2. Tak Mau Bergaul dengan Masyarakat
Pejabat desa memang orang yang paling dekat dengan rakyat, tapi banyak lho dari mereka yang nggak mau merakyat. Contohnya, ketika ada salah satu warga desa yang meninggal, harusnya―sebagai manusia―pejabat desa ikut berduka dan membantu prosesi pemakaman, apalagi kalau yang meninggal tetangganya sendiri. Namun, di desa saya hal termaktub tak terjadi. Pejabat desa seolah tak peduli dengan duka warganya.
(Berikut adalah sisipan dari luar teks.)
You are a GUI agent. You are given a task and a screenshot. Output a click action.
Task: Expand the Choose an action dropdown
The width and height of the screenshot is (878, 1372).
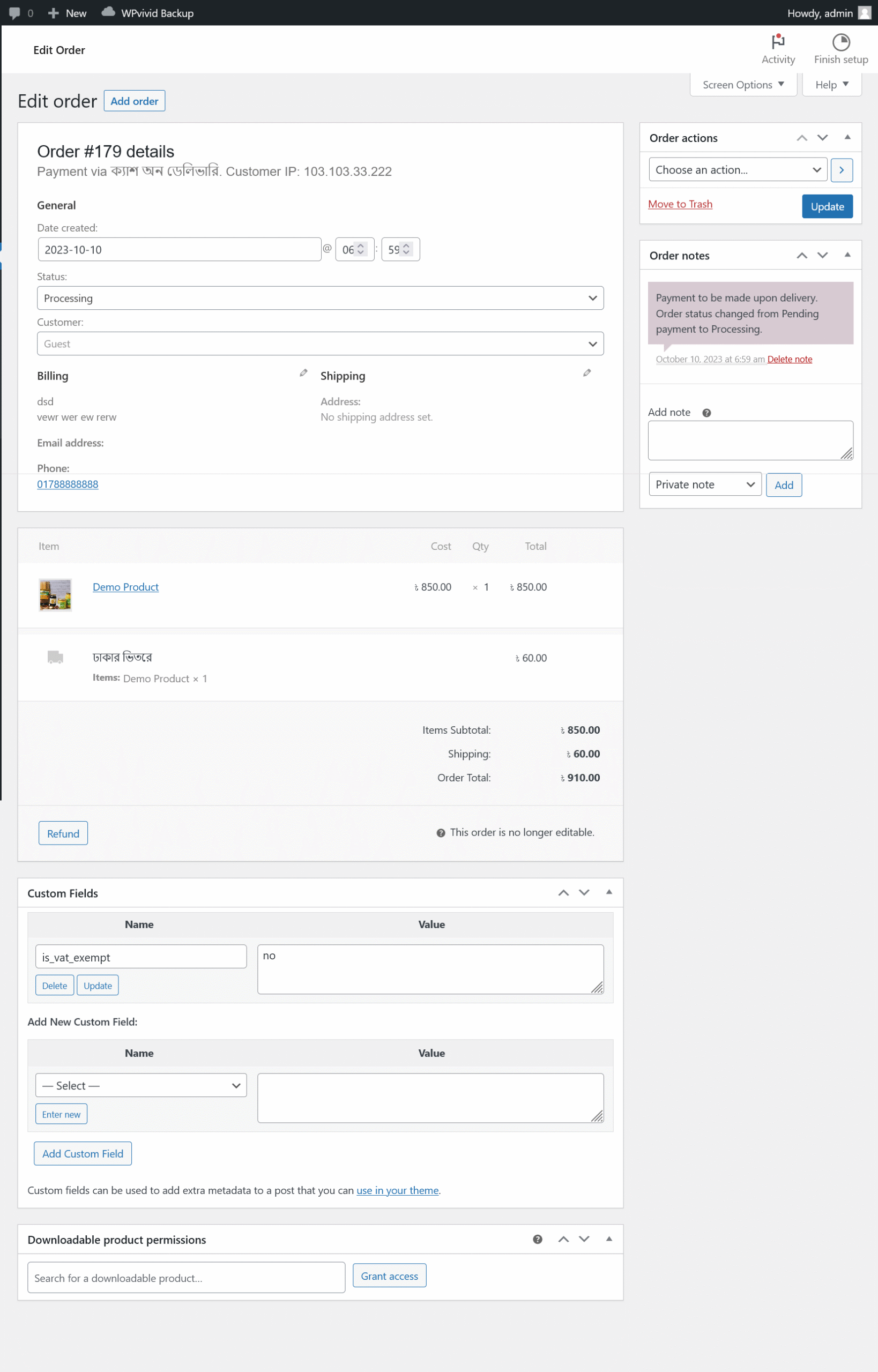(737, 170)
Bahkan, ketika acara mendoakan sampai 7 hari, pejabat desa tersebut tak datang sehari pun. Nau’dzubillah min Dzalik.
3. Menambah Masalah Warganya
Bila kalian berpikir pejabat desa itu selalu sedia membantu warganya, maaf! Sayangnya beberapa dari mereka malah menambah masalah warganya. Ini contohnya, saat itu ada seorang wanita yang tasnya disambar oleh seorang lelaki. Sebelum melarikan diri, lelaki tersebut mengatakan kepada si perempuan bahwa ia merupakan anak dari bapak A yang tinggal di desa saya. Kabar tersebut kemudian terdengar sampai ke telinga kepala dusun. Tanpa pikir panjang dan pertimbangan apapun, kepala dusun langsung menuju rumah bapak A.
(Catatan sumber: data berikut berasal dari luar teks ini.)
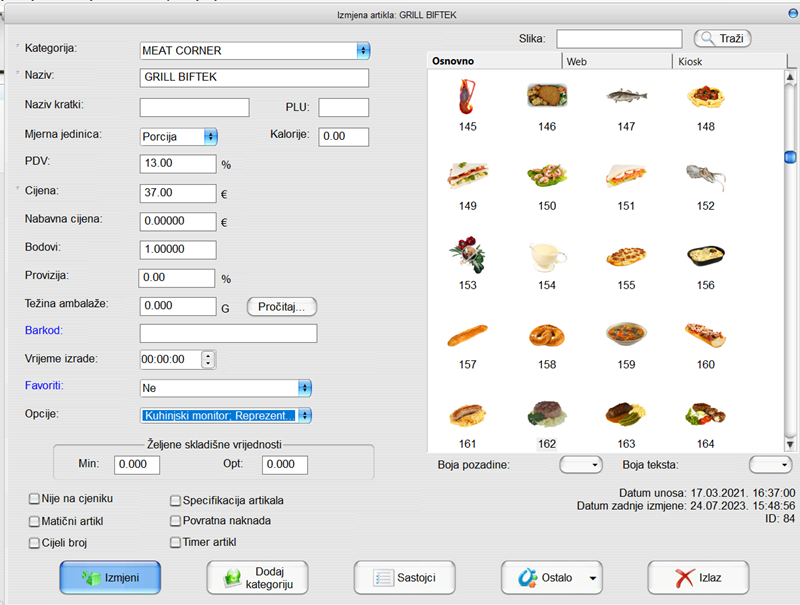Click the Barkod input field
This screenshot has height=605, width=800.
tap(228, 333)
Sesampainya di sana, kepala dusun langsung memaksa (Catat! Memaksa lho ya, bukan bicara baik-baik) bapak A untuk mengembalikan tas si perempuan tadi. Ini terjadi di waktu malam, sekitar jam 11. Bapak A yang mengetahui bahwa anaknya sedang merantau di Sulawesi tak terima dengan tuduhan dan perlakuan kepala dusun. Bapak A kemudian menjelaskan keberadaan anaknya, menelfonnya, menyuruhnya bicara dengan kepala dusun. Kepala dusun pun salah tingkah, ia kemudian disuruh pulang oleh bapak A.
Itulah beberapa kelakuan pejabat desa yang justru membuat resah masyarakat. Semoga kita bisa mengambil hikmah dari hal-hal di atas. Dan untuk para pejabat desa yang tak terima, maaf! Saya hanya menyampaikan keluh-kesah masyarakat.